Nearly 44 million people worldwide suffer from Alzheimer’s Disease (AD), a progressive, neurodegenerative disease that destroys memories and critical brain functions. Early detection during the Mild Cognitive Impairment (MCI) phase as a precursor leading to AD is critical as there are no cures when AD fully develops, only symptomatic treatments and therapies. Currently, AD diagnostic methods are very limited. There are no standardized nor portable devices on the market to measure methylglyoxal (MGO), which is a limitation to assess its potential in treating AD. Hence, the present work aims to prototype a novel, hand-held, fast, inexpensive, and accurate Small Volume Blood Diagnostics (SVBD) device, Alz-BioSs™, to test for the presence MCI leading to AD via MGO levels and help monitor the impact of treatments on a regular basis.
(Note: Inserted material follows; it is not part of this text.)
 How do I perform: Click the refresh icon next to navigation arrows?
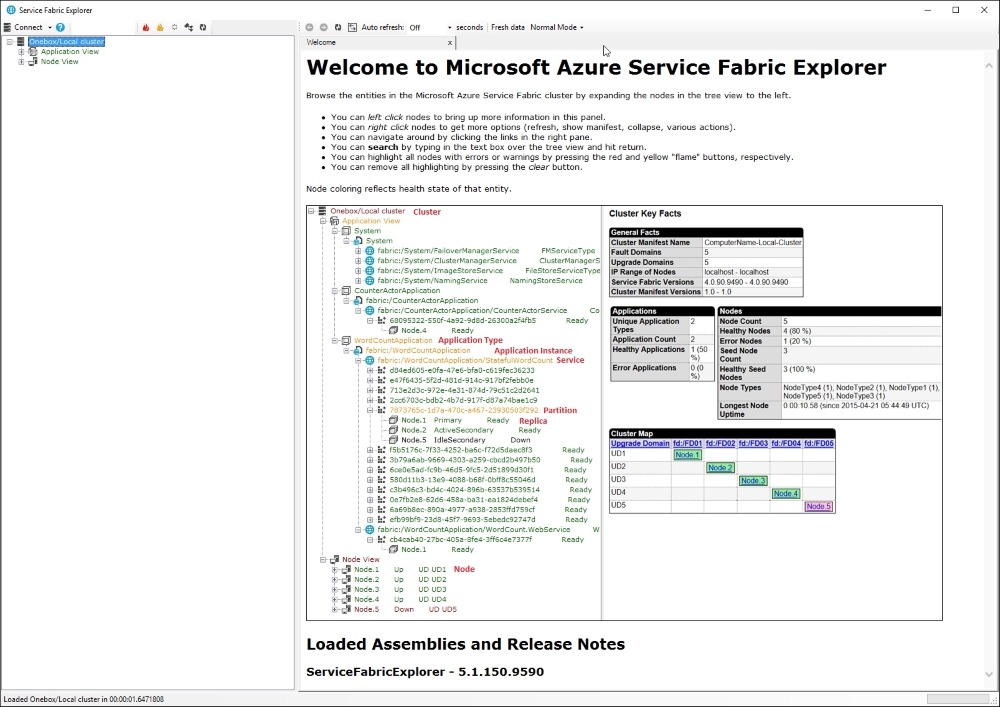pyautogui.click(x=338, y=27)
MGO is a biomarker of interest because of the role that MGO, or any MGO-derived advanced glycation end products, play in the pathogenesis of AD. Semicarbazide-sensitive amine oxidase (SSAO), also known as vascular adhesion protein-1 (VAP-1) is expressed in vascularized tissues, including the brain; furthermore, the presence of SSAO/VAP-1 enzyme has been found in the brains of AD patients. SSAO/VAP-1 is responsible for the conversion of proteins into MGO; therefore, MGO could measure vascularized brain tissue, a common symptom of both MCI and AD. Alz-BioSs™ measures MGO in blood plasma by collecting a 0.5 mL blood drop into a single-use microfluidic chip for rapid, passive separation of plasma from blood. Extracted 0.2-0.3 mL plasma then reacts into an adjacent chip coated with bio-reagent o-phenylenediamine (OPD) and gold nanoparticles (AuNP). The resulting colorimetric reaction is detected via a multiple use miniature optical cage system (OCS) using 520 nm LEDs and photodetectors to quantify MGO levels via photo-absorption.